What is expected
The lines from the one containing "Where should I" to the end of the entries, both included, are what you need to transcribe exactly, without pictures and without anything else.

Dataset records

--

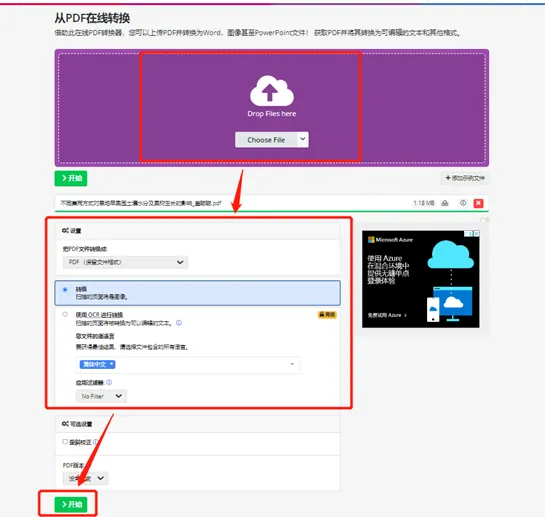This screenshot has width=545, height=517.
Task: Click the add sample file button
Action: point(465,178)
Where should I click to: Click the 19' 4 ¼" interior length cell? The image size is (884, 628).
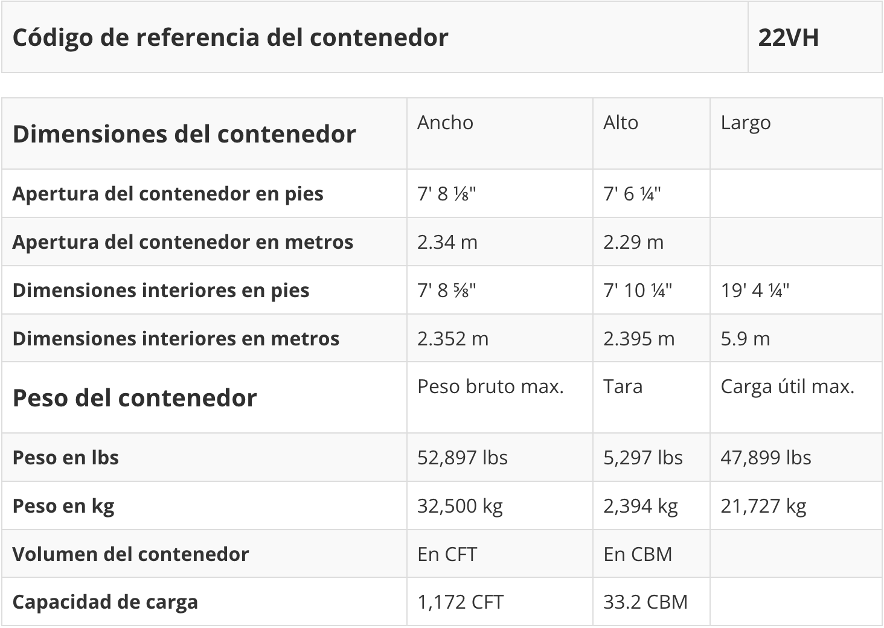tap(755, 291)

--

Final answer
Where should I click to: Click the 19' 4 ¼" interior length cell? The image size is (884, 628).
tap(755, 291)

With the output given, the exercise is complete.